*** Estratto pagina

Film

Sam Levinson

Sam Levinson – Euphoria – Parte 1: Rue

4 Dicembre 2020 Stati Uniti drammatico

Ambientato subito dopo la conclusione della prima stagione, con Rue che decide di non fuggire via insieme a Jules, Parte 1: Rue (Trouble Don’t Last Always) è la prima parte di uno speciale dittico natalizio di Euphoria, girato in piena pandemia e con l’utilizzo (almeno in questo primo episodio) di location e cast ristretto. Al centro della storia c’è appunto Rue, che la vigilia di Natale è in una tavola calda (i classici diner americani) a colloquio con Ali, ovvero il suo sponsor nella lotta alla tossicodipendenza e nella sua fase di riabilitazione, che proprio al termine della prima stagione aveva subìto un enorme sconvolgimento (non che questa avesse mai funzionato).

Anche per questo suo special natalizio – alla maniera inglese (famosi sono gli special di Channel 4, tra cui quelli di Black Mirror) – Sam Levinson non indietreggia minimamente dal suo personalissimo stile e infonde una corrosiva vena di disagio e malessere tipica dello show di HBO che fa quasi dimenticare l’ambientazione festiva del racconto. Rue è in una fase cruciale della propria esistenza, non ha intenzione di vivere molto a lungo ci dice e l’esempio di vita fornito da Ali non la convince di certo a dare una svolta alla propria vita. Ali, interpretato in maniera impeccabile da Colman Domingo, è una sorta di fusione tra i fantasmi del Natale passato/presente/futuro per Rue, una guida che ripercorre i suoi errori, i suoi continui inciampi nel mondo della droga, ribadisce il suo stato di infelicità attuale e la mette in guardia dagli errori che inevitabilmente commetterà se questa strada non dovesse essere abbandonata e che avrebbe come unico epilogo la tragedia.

Il ritmo è rilassato e cristallizzato nel tempo – è la vigilia di Natale ma potrebbe anche essere tutto un parto della testa di Rue – in netta controtendenza con quello ipercinetico al centro della stagione principale. Levinson utilizza al meglio la potenza di due interpretazioni eccezionali (Zendaya dimostra di essersi guadagnata il suo Emmy Award) e le condisce ancora una volta con le musiche di Labirinth (che qui riarrangia anche a modo suo il canto Ave Maria), aggiungendo anche l’ammiccante Me in 20 Years di Moses Sumney. Adesso non rimane che attendere la conclusione di questo dittico con la seconda parte, Parte 2: Jules, prevista per il 24 gennaio 2021.

******

**Istruzioni**
Cita alla lettera il passo della recensione che comincia con "Sam Levinson –" e prosegue fino a "avesse mai funzionato)." incluso.

*** Dati forniti

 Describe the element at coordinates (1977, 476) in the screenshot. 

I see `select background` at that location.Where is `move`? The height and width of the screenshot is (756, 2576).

******

**Soluzione esercizio**
Sam Levinson – Euphoria – Parte 1: Rue

4 Dicembre 2020 Stati Uniti drammatico

Ambientato subito dopo la conclusione della prima stagione, con Rue che decide di non fuggire via insieme a Jules, Parte 1: Rue (Trouble Don’t Last Always) è la prima parte di uno speciale dittico natalizio di Euphoria, girato in piena pandemia e con l’utilizzo (almeno in questo primo episodio) di location e cast ristretto. Al centro della storia c’è appunto Rue, che la vigilia di Natale è in una tavola calda (i classici diner americani) a colloquio con Ali, ovvero il suo sponsor nella lotta alla tossicodipendenza e nella sua fase di riabilitazione, che proprio al termine della prima stagione aveva subìto un enorme sconvolgimento (non che questa avesse mai funzionato).